Esculin alleviates lipopolysaccharide (LPS)–induced pneumonia by regulating the USP7/MAPK14 axis

Abstract

AbstractPneumonia is a serious and life‐threatening lung inflammation with high morbidity and mortality. Accumulating evidence has suggested that esculin, a derivative of coumarin, possesses potent anti‐inflammatory effects. This study is designed to explore the pharma role and underlying mechanism of esculin against lipopolysaccharides (LPS)‐induced pneumonia. TC‐1 cells were stimulated by LPS to mimic the inflammatory injury model in vitro. Cell viability, proliferation, and apoptosis were determined using MTT assay, 5‐ethynyl‐2′‐deoxyuridine assay, and flow cytometry. Interleukin‐1β and tumor necrosis factor α levels were analyzed using an enzyme‐linked immunosorbent assay. Reactive oxygen species and superoxide dismutase were examined using special assay kits. Macrophage polarization was detected using flow cytometry. Mitogen‐activated protein kinase 14 (MAPK14) level was detected by real‐time quantitative polymerase chain reaction. MAPK14 and ubiquitin‐specific protease 7 (USP7) protein levels were determined using western blot assay. After Ubibrowser database prediction, the interaction between USP7 and MAPK14 was verified using a Co‐immunoprecipitation assay. The biological role of esculin was verified in LPS‐challenged ALI mice in vivo. Here, we found that esculin significantly relieved LPS‐induced TC‐1 cell proliferation inhibition, and apoptosis, inflammatory response, oxidative stress, and M1‐type macrophage polarization promotion. MAPK14 and USP7 expressions were enhanced in LPS‐treated TC‐1 cells, which was partly abolished by esculin treatment. Overexpressing MAPK14 attenuated the repression of esculin on LPS‐triggered TC‐1 cell injury.

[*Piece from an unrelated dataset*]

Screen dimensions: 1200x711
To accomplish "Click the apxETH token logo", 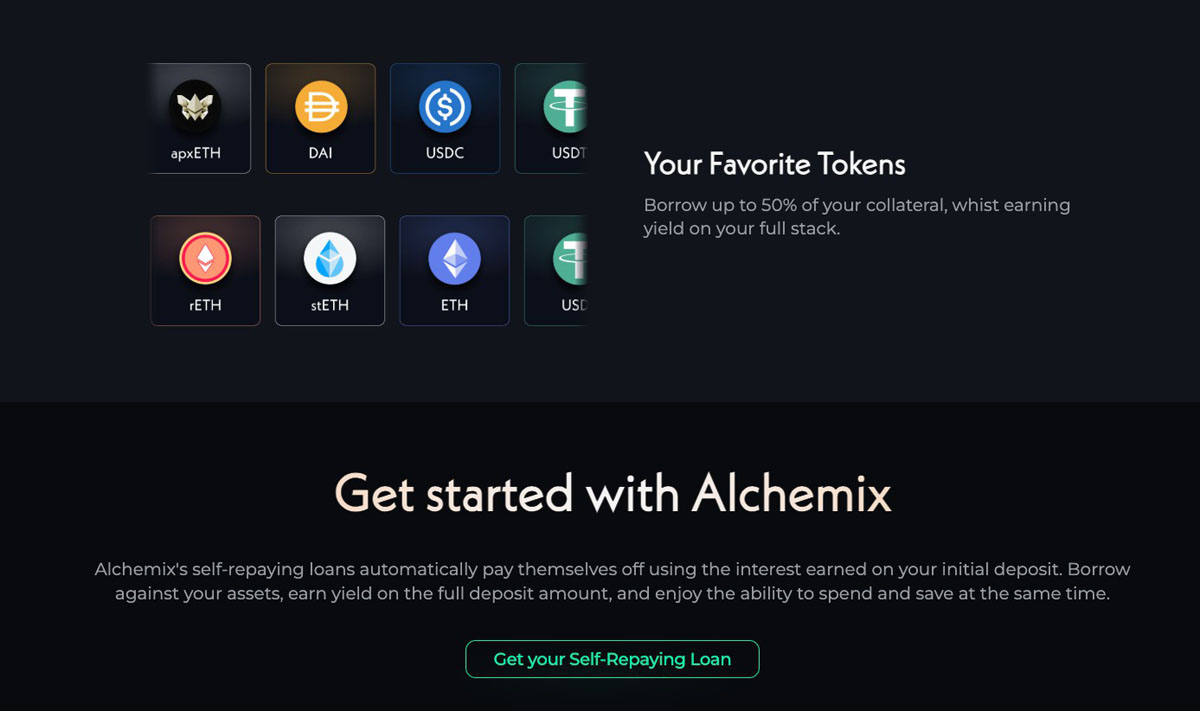I will [195, 106].
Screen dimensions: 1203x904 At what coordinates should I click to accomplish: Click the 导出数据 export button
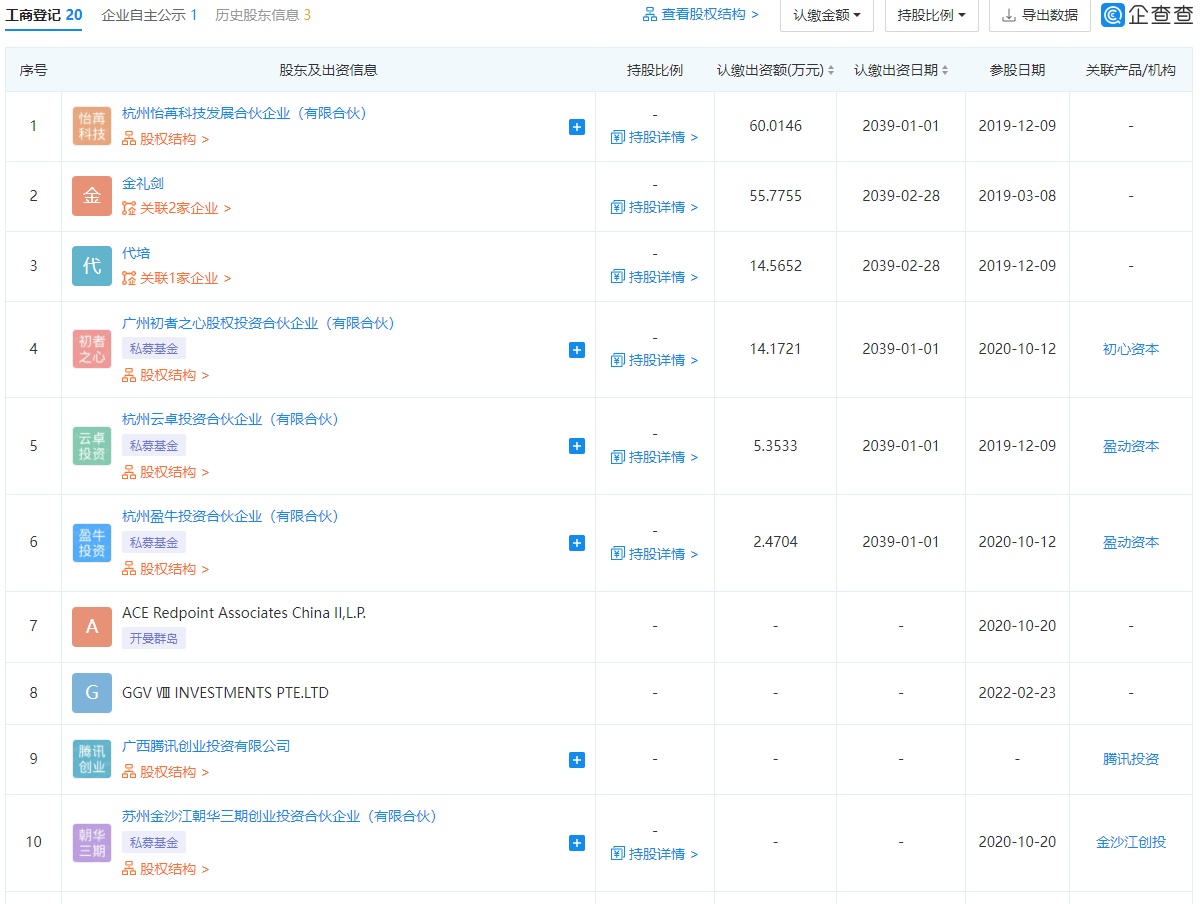(1040, 15)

At the molecular level, USP7 interacted with MAPK14 and maintained its stability by removing ubiquitin. Moreover, esculin repressed the progression of pneumonia in vivo by regulating MAPK14. Taken together, esculin exposure could mitigate LPS‐induced TC‐1 cell injury partly by targeting the USP7/MAPK14 axis, providing a better understanding of the role of esculin in the anti‐inflammatory therapeutics for pneumonia.